Conserved nature of the N-terminus of geminivirus Rep protein has also been exploited to confer resistance to viral infection through transgenic expression of Rep binding peptide aptamers. Peptide aptamer consist of short stretch of amino acid residues that bind to target molecules [46, 60]. The peptide aptamers (A22 and A64) bind to conserved region of Rep protein and provide a broad spectrum virus resistance as they can bind to many geminivirus Rep proteins [60]. Also, transgenic plants expressing truncated N-terminus Rep exhibit a significant degree of viral resistance [32, 47, 53]. Transgenic tomato plants expressing T-Rep possess resistance to homologous virus and to a heterologous virus by repression of the Rep promoter and formation of impaired Rep complexes respectively [10]. To generate stable virus resistance in Arabidopsis, dsDNA binding site of Rep protein required to bind to the origin of replication of Beet severe curly top virus (BSCTV) was prevented/blocked by the artificial zinc finger protein (AZP) [67]. The Arabidopsis transgenic plants expressing the AZP achieved resistance to BSCTV infection. [48] generated synthetic Rep130 transgene (Rep130syn) having silent point mutations introduced in such a way that the continuous homology between the Rep130syn sequence and the corresponding wild-type viral transgene sequence (Rep130wt) was mostly less than or equal to 5 nts. This resulted bypassing of VIGS pathway of host. Thus the resistance provided by the transgene expression was due to stable accumulation of Rep 130syn protein and was completely protein mediated PDR. [18] employed the PDR approach to generate a mutant Rep protein which conferred resistance in cassava against broad-spectrum resistance against geminiviruses.
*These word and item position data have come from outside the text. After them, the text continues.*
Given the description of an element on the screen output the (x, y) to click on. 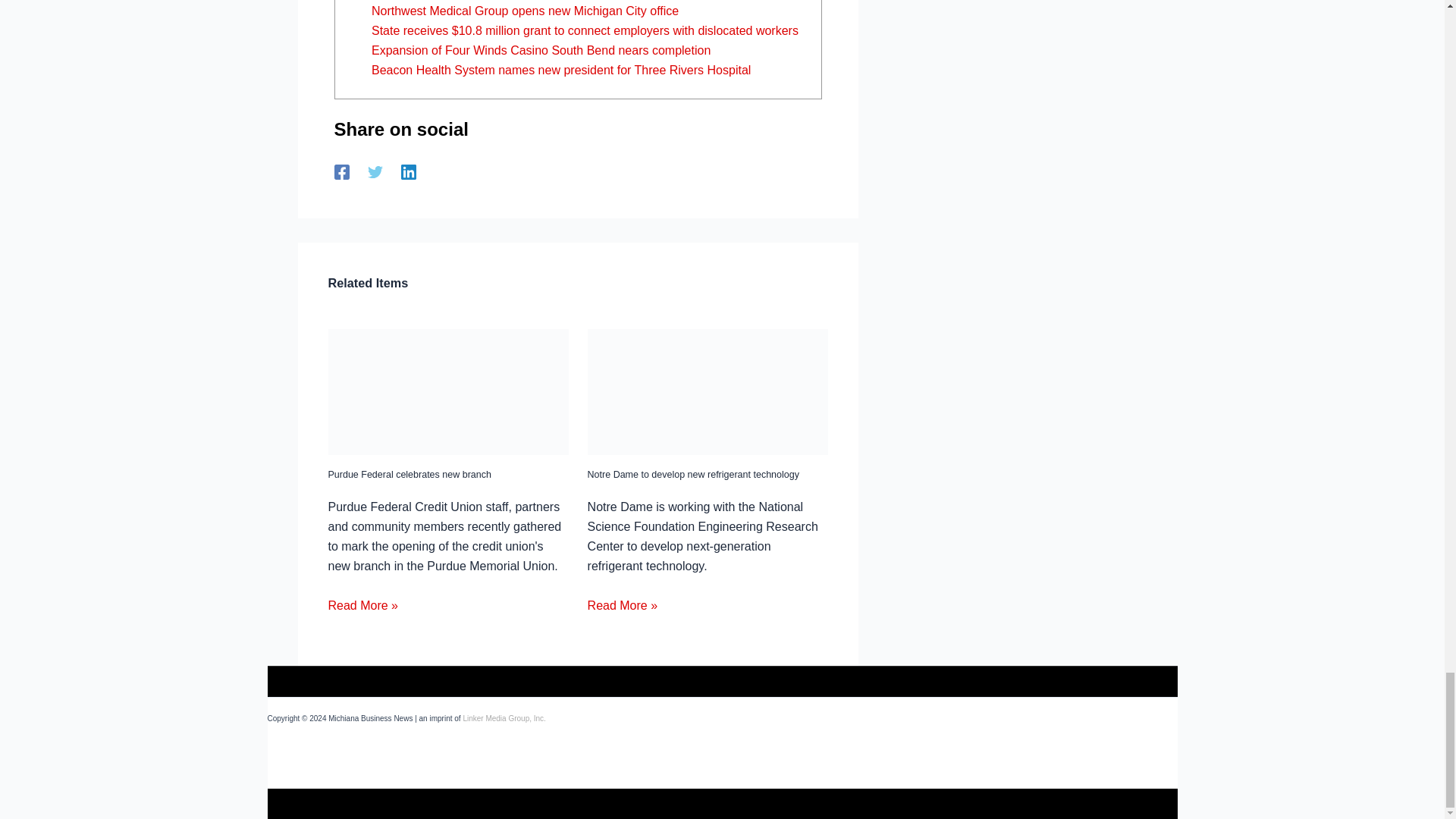
Expansion of Four Winds Casino South Bend nears completion (540, 50)
Northwest Medical Group opens new Michigan City office (524, 10)
Given the description of an element on the screen output the (x, y) to click on. 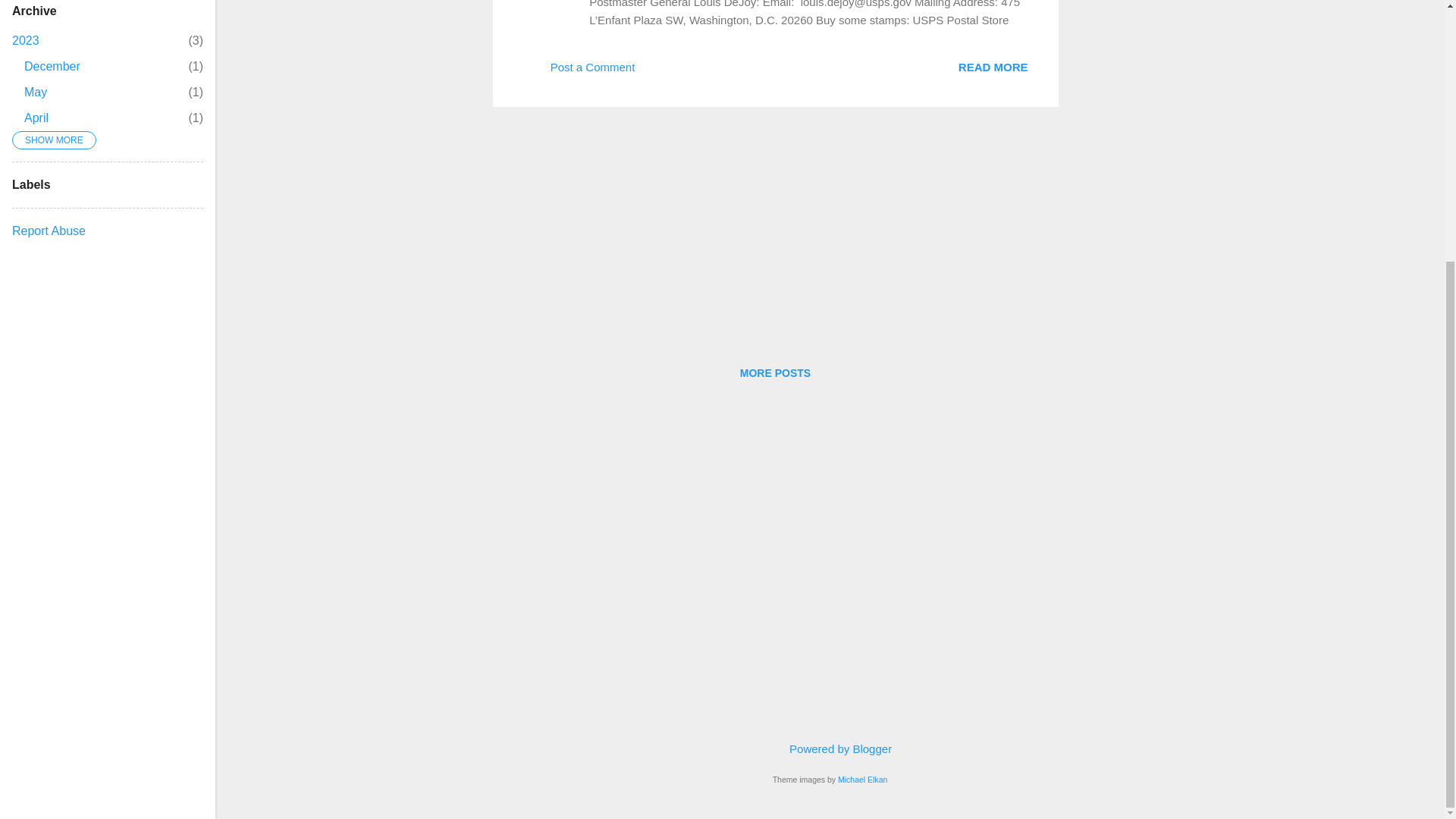
Powered by Blogger (829, 748)
More posts (774, 372)
Post a Comment (25, 40)
Email Post (36, 117)
READ MORE (578, 72)
MORE POSTS (658, 72)
Michael Elkan (992, 65)
Support the USPS (52, 65)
The transgenic plant expressed significant levels of resistance to both homologous and heterologous species of cassava-infecting geminiviruses.

Concluding remarks

Rep is multifunctional in nature and possesses modular functions, but the coordination between these different modules is yet to be dissected. One of the reasons for the existence of such diverse and interplay between the viral protein Rep and host factors is due to the fact that virus encodes very few proteins. Thus this early protein has evolved in a way acquiring different domains so as to carry out diverse functions to drive the host cellular machinery from the efficient and productive viral replication inside the host cell.